Christian Felber ist 41jährig und bekommt zur Zeit rund 100 Einladungen pro Monat für Vorträge. Felber ist gefragt, besonders seit seinem Buch «Geld. Die neuen Spielregeln» (Wien 2014). Was der Ökonom, Aktivist und Tänzer aus Österreich vertritt, nennt sich Gemeinwohl-Ökonomie und könnte die Wirtschaft und Gesellschaft einschneidend verändern.

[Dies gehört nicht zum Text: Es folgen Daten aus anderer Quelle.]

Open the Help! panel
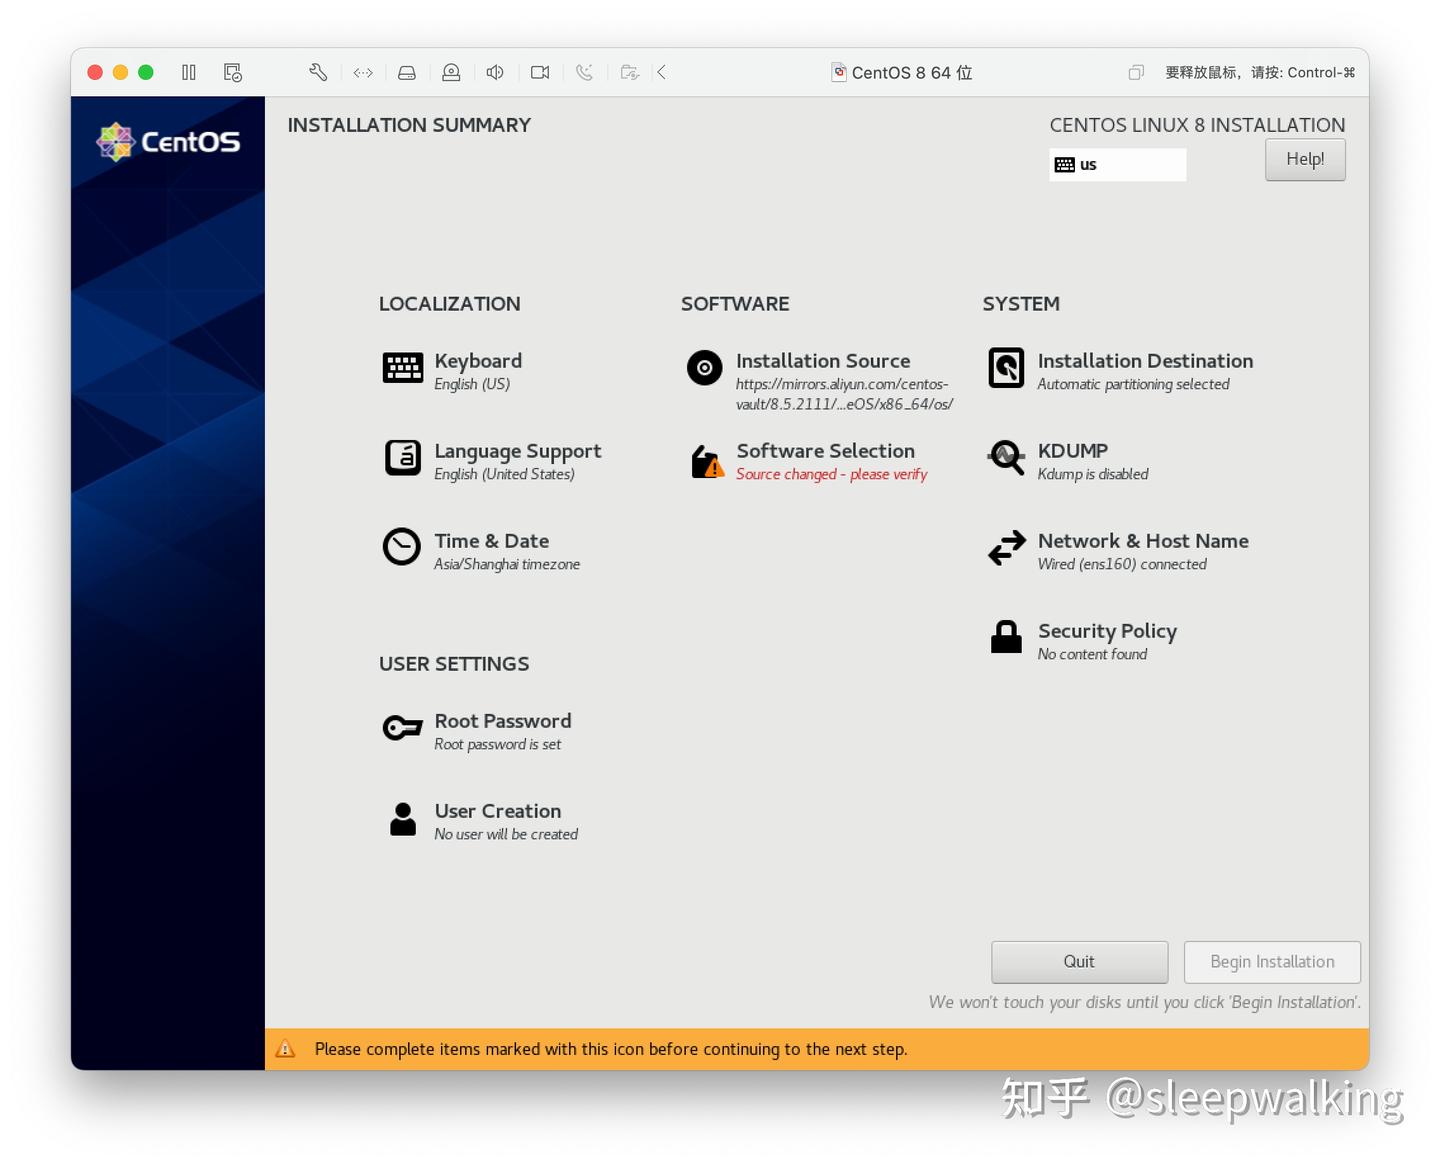pyautogui.click(x=1305, y=159)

Diese Hoffnung haben auch Gaby Belz und Felix Oesch. Zusammen mit rund zehn Gleichgesinnten bilden sie den Ostschweizer Ableger der Bewegung: die Gemeinwohl-Ökonomie St.Gallen. Oesch fasziniert nicht zuletzt, dass hier keine Partei, keine Firma, keine Genossenschaft am Werk ist, sondern eine Bewegung, die ihre Strukturen basisdemokratisch erst noch finden muss. Vor allem aber stehen Oesch wie Gaby Belz, beide als Unternehmensberater selbständig tätig, hinter dem Anliegen: eine gerechte, lebensfreundliche, solidarische und ökologische Gesellschaft.

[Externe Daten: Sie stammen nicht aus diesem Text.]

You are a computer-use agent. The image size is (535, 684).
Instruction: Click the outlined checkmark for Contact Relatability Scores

Was diesem Ziel im Weg steht? Oesch nennt als einen zentralen Punkt die Konsumgesellschaft. Nicht nur, weil sie Ressourcen verschwende, sondern weit grundsätzlicher: «Konsum gefährdet die Demokratie.» Wer glaube, in einer Art Schlaraffenland zu leben, verliere das Bewusstsein für die Mitverantwortung an der Gesellschaft – und für die Tatsache, dass es den einen nur gut gehen kann auf Kosten der anderen.

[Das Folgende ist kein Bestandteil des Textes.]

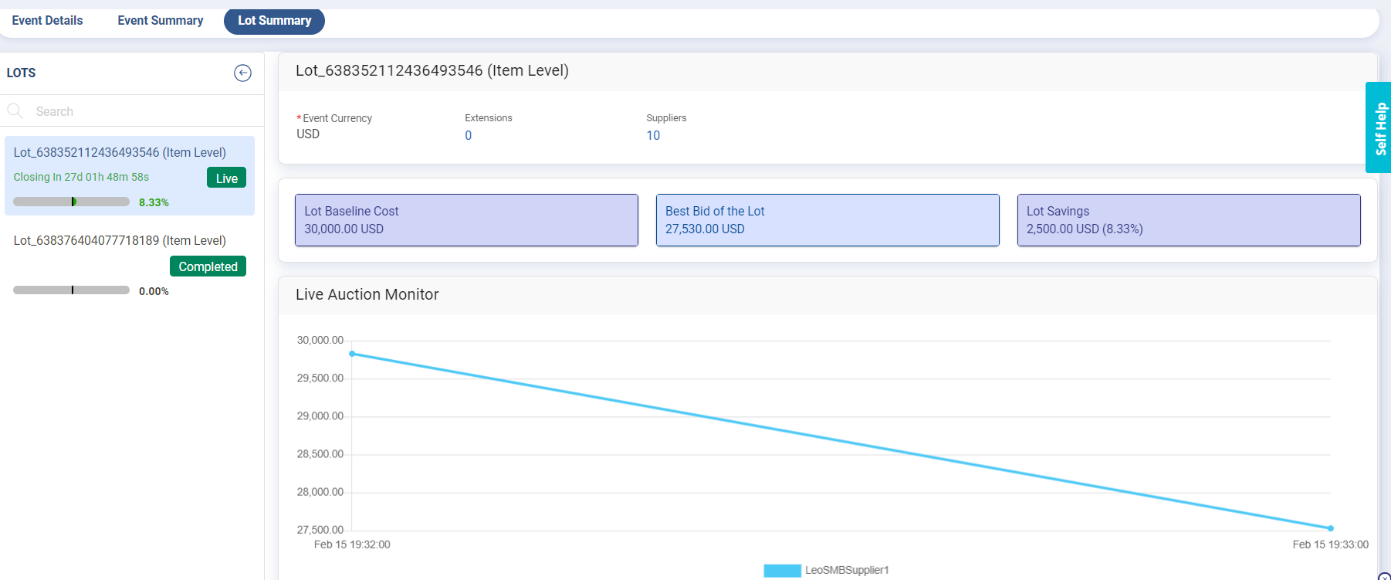Image resolution: width=1391 pixels, height=580 pixels.
Task: Toggle LeoSMBSupplier1 legend color swatch
Action: [782, 570]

Beim individuellen Verhalten bleibt die Gemeinwohl-Bewegung aber nicht stehen. Sie zielt direkt auf die Unternehmen. Für diese ist die Matrix entwickelt worden, ein Raster, der es den Unternehmen erlaubt, ihre Gemeinwohl-Verträglichkeit zu analysieren. Die Matrix ist unterteilt in fünf Grundwerte: Menschenwürde, Solidarität, ökologische Nachhaltigkeit, soziale Gerechtigkeit sowie demokratische Mitbestimmung und Toleranz. Diese Werte werden überprüft an wiederum fünf Bereichen: Lieferanten, Geldgeber, Mitarbeiter und Eigentümer, Kunden, Produkte und Dienstleistungen sowie dem gesellschaftlichen Umfeld.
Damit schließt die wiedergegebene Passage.